=== Aim of the task ===
In the records that follow, find each line with the word "globe" and copy it.

Stored dataset items:

◇ ◇ ◇ ◇

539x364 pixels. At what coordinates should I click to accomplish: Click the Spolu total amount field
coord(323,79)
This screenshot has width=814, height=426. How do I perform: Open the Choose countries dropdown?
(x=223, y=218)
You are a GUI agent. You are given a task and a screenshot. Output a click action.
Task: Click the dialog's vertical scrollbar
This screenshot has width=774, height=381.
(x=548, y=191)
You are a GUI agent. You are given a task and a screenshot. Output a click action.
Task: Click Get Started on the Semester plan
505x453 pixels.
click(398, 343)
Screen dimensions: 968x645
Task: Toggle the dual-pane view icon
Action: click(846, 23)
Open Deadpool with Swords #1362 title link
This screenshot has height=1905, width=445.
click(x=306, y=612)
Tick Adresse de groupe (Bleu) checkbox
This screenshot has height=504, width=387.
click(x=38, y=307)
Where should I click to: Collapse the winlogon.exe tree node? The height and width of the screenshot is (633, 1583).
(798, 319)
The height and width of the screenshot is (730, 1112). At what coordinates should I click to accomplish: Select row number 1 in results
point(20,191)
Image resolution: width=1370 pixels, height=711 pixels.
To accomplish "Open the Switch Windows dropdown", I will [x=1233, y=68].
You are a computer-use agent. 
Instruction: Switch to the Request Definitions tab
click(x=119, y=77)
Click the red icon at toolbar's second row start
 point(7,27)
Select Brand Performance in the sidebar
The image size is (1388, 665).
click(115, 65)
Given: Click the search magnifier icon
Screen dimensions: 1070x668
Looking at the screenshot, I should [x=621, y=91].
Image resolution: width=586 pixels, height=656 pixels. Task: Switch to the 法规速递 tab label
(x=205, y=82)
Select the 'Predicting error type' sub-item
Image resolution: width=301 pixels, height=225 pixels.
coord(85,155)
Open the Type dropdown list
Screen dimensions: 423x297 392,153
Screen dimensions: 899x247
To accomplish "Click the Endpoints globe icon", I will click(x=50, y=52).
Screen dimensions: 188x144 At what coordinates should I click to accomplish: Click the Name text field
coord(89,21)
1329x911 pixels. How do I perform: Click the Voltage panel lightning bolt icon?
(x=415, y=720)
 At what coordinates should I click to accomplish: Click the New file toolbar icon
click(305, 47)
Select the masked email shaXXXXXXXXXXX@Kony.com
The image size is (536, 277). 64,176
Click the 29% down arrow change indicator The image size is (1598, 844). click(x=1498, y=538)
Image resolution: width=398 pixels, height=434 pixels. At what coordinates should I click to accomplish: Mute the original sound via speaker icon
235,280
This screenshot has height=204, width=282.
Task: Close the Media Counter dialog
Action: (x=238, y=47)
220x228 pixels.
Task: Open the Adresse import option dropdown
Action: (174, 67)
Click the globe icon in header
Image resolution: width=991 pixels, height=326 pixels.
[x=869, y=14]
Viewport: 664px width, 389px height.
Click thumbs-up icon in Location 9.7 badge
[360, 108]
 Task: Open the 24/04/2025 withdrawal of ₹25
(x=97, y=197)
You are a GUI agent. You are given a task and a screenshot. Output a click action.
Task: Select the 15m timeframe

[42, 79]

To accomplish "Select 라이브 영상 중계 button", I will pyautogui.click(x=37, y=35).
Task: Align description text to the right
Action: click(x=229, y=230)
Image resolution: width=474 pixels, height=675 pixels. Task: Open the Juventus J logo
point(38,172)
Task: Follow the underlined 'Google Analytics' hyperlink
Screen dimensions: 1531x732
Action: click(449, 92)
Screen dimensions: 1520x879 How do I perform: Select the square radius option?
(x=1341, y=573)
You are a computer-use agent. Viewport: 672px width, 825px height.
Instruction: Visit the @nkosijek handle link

◇ ◇ ◇ ◇

=== Solved exercise ===
To accomplish "Click the Endpoints globe icon", I will click(x=50, y=52).
Click the globe icon in header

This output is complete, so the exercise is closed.